__Problemas para resolver__
a) Responda a estas preguntas sobre el fragmento del documento:
(i) ¿Qué obra se menciona que sigue leyéndose aunque peca contra el sentido y el gusto?
(ii) ¿Sobre qué temas le irrita escuchar disertar a un predicador?
(iii) Según el último párrafo, ¿en qué condición se dice a las mujeres que se asemejan a los ángeles?
b) Enumere todas las preguntas que contiene el párrafo del fragmento del documento que empieza con «¿Por qué debe educarse a la mujer con este deseo de conquista?».
c) Según el fragmento del documento, ¿por qué el homenaje de compararlas con los ángeles lo obtienen las personas de las mujeres y no sus virtudes?

__Fragmento del documento__
═══

Quizá podría decírseme que al público le han gustado estos volúmenes. Cierto, y también siguen leyéndose las Meditations de Hervey, aunque peca igualmente contra el sentido y el gusto.

Estoy especialmente en contra de las frases como de amor, inflamadas de pasión, que se intercalan por todas partes. Si alguna vez se concede a las mujeres caminar sin andadores, ¿por qué se las debe convencer para que sean virtuosas mediante arteras lisonjas y cumplidos sexuales? ¡Hay que hablarles el lenguaje de la verdad y la sensatez y dejémonos de nanas de cariño condescendiente! Que se las enseñe a respetarse como criaturas racionales en lugar de dirigirlas a apasionarse con sus insípidas personas. Me irrita escuchar a un predicador disertar sobre la ropa o las labores de aguja, y aún más oírle dirigirse a las bellezas inglesas, las más bellas de las bellas, como si solo tuvieran sentimientos.

Incluso para recomendar piedad utiliza los argumentos siguientes:

Quizá nunca una mujer bella causa una sensación más profunda que cuando, recogida en evocaciones pías y poseída por las consideraciones más nobles, adopta sin darse cuenta una dignidad superior y nuevas gracias, de tal modo que la hermosura de la santidad parece resplandecer a su alrededor y los que están a su lado se sienten casi inclinados a imaginarla ya adorada entre los ángeles, sus iguales.

¿Por qué debe educarse a la mujer con este deseo de conquista? Usada con este sentido, la misma palabra me produce un desasosiego enfermizo. ¿No ofrecen la religión y la virtud motivos más poderosos o una recompensa más brillante? ¿Siempre se las ha de degradar haciéndoles tener en cuenta el sexo de su compañía? ¿Se les debe enseñar siempre a agradar? Y cuando apunten su pequeña artillería al corazón del hombre, ¿es necesario decirles que un poco de sentido es suficiente para hacer sus atenciones increíblemente satisfactorias? «Así como un cierto grado de entendimiento en una mujer entretiene, del mismo modo, aunque por razón diferente, de una mujer deleita una pequeña expresión de amabilidad, en particular si es bella». Hubiera supuesto que por la misma razón.

¿Por qué se les dice a las niñas que parecen ángeles, si no es para rebajarlas como mujeres? ¿O que el sexo femenino, gentil e inocente, es lo que más se acerca a la idea que nos hemos formado de los ángeles? Además, al mismo tiempo se les dice que solo se asemejan a los ángeles cuando son jóvenes y bellas; en consecuencia, son sus personas, no sus virtudes, las que obtienen este homenaje.

═══

__Muestra de datos__
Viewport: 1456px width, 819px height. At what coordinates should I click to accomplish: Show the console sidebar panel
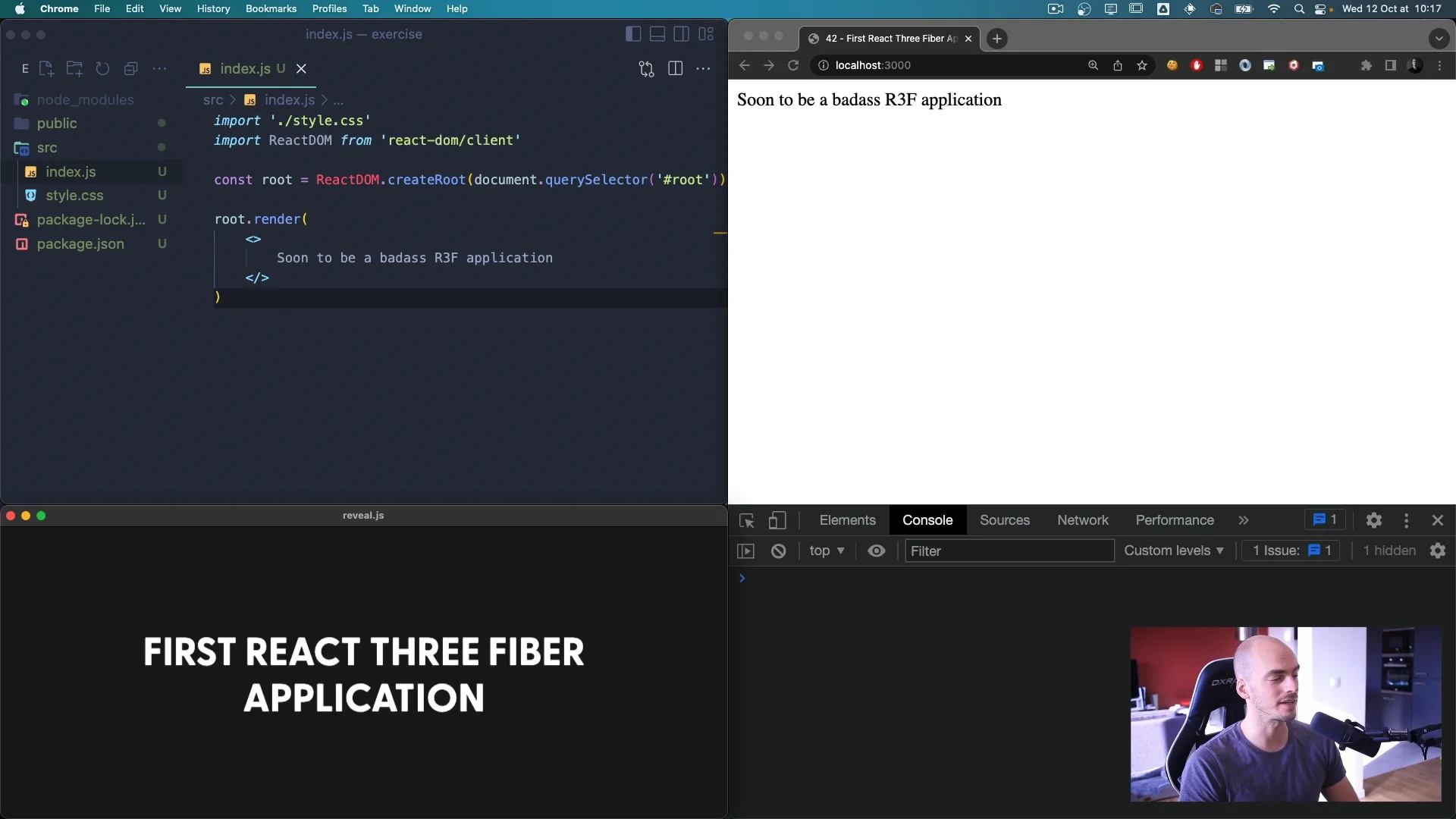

═══

__Soluciones__
a)
(i) Las Meditations de Hervey.
(ii) Sobre la ropa o las labores de aguja.
(iii) Solo cuando son jóvenes y bellas.

b)
1. «¿Por qué debe educarse a la mujer con este deseo de conquista?»
2. «¿No ofrecen la religión y la virtud motivos más poderosos o una recompensa más brillante?»
3. «¿Siempre se las ha de degradar haciéndoles tener en cuenta el sexo de su compañía?»
4. «¿Se les debe enseñar siempre a agradar?»
5. «Y cuando apunten su pequeña artillería al corazón del hombre, ¿es necesario decirles que un poco de sentido es suficiente para hacer sus atenciones increíblemente satisfactorias?»

c) Porque a las mujeres se les dice que solo se asemejan a los ángeles cuando son jóvenes y bellas. En consecuencia, el homenaje se dirige a sus personas y no a sus virtudes.